A huge tree fell in the field beside the house during one of those three storms that whipped the country some weeks back. It was part of a group of trees that my Grandad planted around the farm decades ago.
Its age saw it tower over the acres of younger forestry now growing behind it. Although sad to see it lying in the field, Dudley, Eunice or Franklin, whichever of the three it was, could be described using: “It’s an ill wind that blows nobody any good.”
The timber will heat the fires in the house – if not this winter, then the following one. We are 10 years in our house and although consideration was given to moving to a greener heating system – a topic we covered in some detail back in January – inflation has it on the “back burner”.

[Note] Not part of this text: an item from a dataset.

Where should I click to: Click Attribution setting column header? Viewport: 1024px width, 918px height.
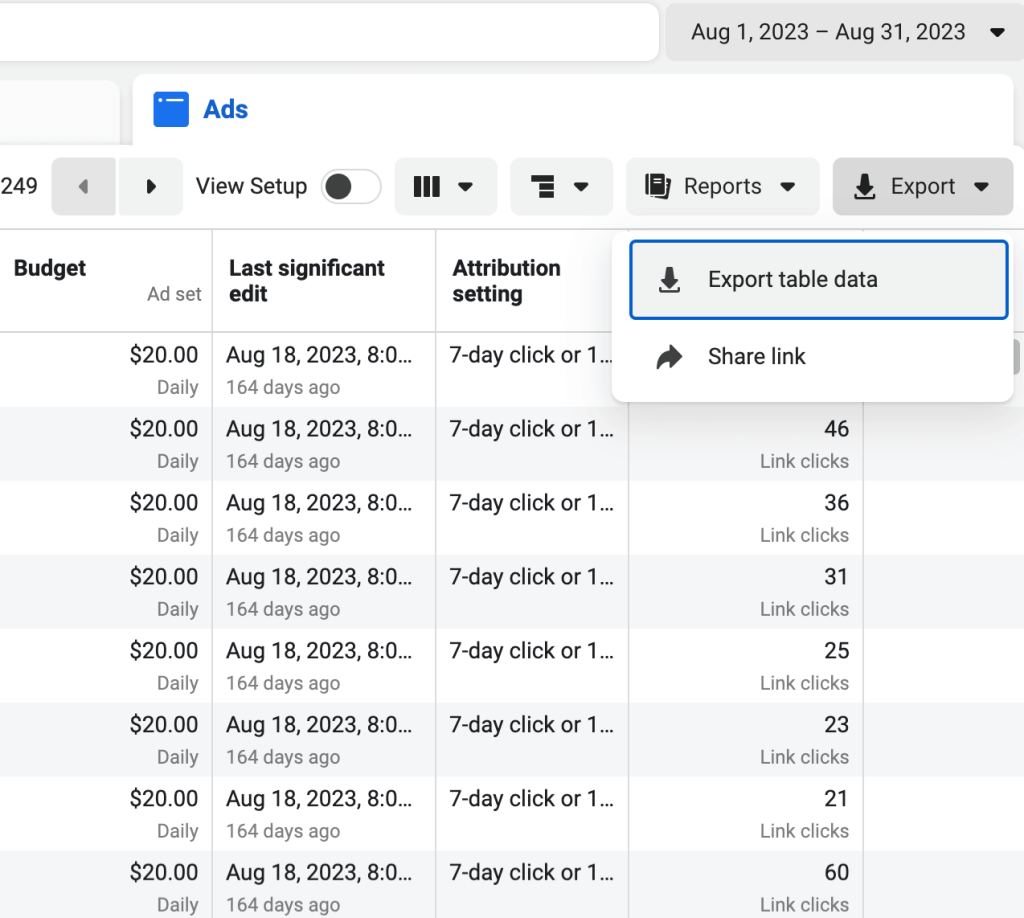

This month, it is also 10 years since my predecessor Mairead Lavery founded a little publication called Irish Country Magazine. To celebrate this milestone, our sister magazine has had a complete makeover.
We would love to get feedback from Irish Country Living readers on Irish Country Magazine. Do you buy it? Why? What do you love and if you don’t buy it, why not? Please email me at the address above with your thoughts.

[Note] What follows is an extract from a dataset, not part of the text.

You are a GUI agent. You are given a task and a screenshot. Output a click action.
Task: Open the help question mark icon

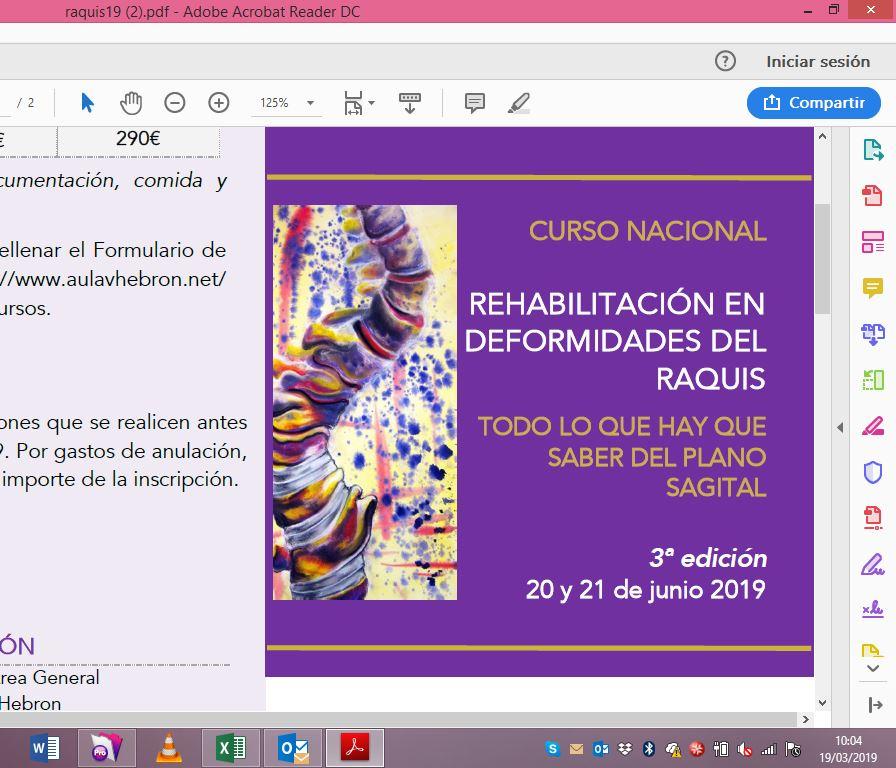point(725,61)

As I wrote the article recounting Pat Collins’ career from jockey to grass measuring (P6-7). I was reminded of what I was doing while Mairead was establishing a magazine.
Like Pat, I was completing the solo travel element of my Nuffield Scholarship. But, unlike Pat (and any other Nuffield scholars in 2022), I was in Russia.
Considering what has happened a decade later, I read back through my Nuffield report to remind myself of what the farmers and consumers I met were thinking in 2012.
I wrote about a headline that appeared in The Moscow Times the week I was in the city. “Vegetarians thrive despite widespread prejudice – St Petersburg residents share why they have given up meat despite criticism from all sides including the city’s chief dietician.”
The article went on to claim that Russian state officials warn that “vegetarianism is an indicator of mental illness”. Food propaganda was rife and government fuelled.
Although those headlines sound crazy, there is actually no need to go to Russia for false information about food. We have it right here.
Last weekend, The Happy Pear – a pair of high-profile food ‘influencers’ – posted misinformation, since condemned by nutritionists, relating certain foods to breast cancer incidence.
Any misinformation is bad but when it comes from “influencers”, it may be considered credible, which makes it more dangerous. This week in Health Bytes (p14) Margaret Hawkins writes about a recently published book called The truth behind food and cancer.
Returning briefly to the 2012 Russian consumer, a pig farm manager in a huge piggery near Belgorod told me that the culture of the country is what’s most important in terms of food. He said that: “In Europe [many] people do not remember being hungry while in Russia not having food is not a distant memory.”
My Grandfather, who had lived through a war, abhorred waste of food or fuel and would have agreed with that. It was his foresight that planted that huge tree as a small sapling all those years ago.